Task objective: Nothing but the lines from the one containing "Image resolution: width=1238" through the end of the entries should be set down, each exactly as written.

(The data begins)

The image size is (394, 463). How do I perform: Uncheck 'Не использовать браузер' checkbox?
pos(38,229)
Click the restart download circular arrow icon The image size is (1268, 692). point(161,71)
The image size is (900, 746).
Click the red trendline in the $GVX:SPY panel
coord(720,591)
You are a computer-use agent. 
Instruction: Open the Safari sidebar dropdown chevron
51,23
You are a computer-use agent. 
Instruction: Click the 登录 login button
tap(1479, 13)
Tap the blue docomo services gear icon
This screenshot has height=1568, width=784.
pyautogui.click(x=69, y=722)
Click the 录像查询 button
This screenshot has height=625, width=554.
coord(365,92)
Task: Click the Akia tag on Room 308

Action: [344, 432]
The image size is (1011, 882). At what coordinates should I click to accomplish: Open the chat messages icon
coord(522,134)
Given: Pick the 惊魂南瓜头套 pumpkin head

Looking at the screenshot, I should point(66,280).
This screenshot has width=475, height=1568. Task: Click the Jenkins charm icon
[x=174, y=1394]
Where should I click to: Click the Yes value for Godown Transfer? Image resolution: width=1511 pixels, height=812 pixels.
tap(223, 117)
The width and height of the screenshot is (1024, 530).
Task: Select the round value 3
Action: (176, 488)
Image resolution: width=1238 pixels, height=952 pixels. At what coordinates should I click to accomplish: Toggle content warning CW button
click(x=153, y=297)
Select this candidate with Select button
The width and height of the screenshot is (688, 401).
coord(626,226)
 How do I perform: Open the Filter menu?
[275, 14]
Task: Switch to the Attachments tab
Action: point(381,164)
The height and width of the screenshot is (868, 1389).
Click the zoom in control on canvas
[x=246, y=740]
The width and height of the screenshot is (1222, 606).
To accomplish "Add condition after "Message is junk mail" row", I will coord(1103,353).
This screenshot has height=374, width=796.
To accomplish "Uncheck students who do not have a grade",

(The data ends)

Solution:
Image resolution: width=1238 pixels, height=952 pixels. At what coordinates should I click to accomplish: Toggle content warning CW button
click(x=153, y=297)
Select this candidate with Select button
The width and height of the screenshot is (688, 401).
coord(626,226)
 How do I perform: Open the Filter menu?
[275, 14]
Task: Switch to the Attachments tab
Action: point(381,164)
The height and width of the screenshot is (868, 1389).
Click the zoom in control on canvas
[x=246, y=740]
The width and height of the screenshot is (1222, 606).
To accomplish "Add condition after "Message is junk mail" row", I will coord(1103,353).
This screenshot has height=374, width=796.
To accomplish "Uncheck students who do not have a grade",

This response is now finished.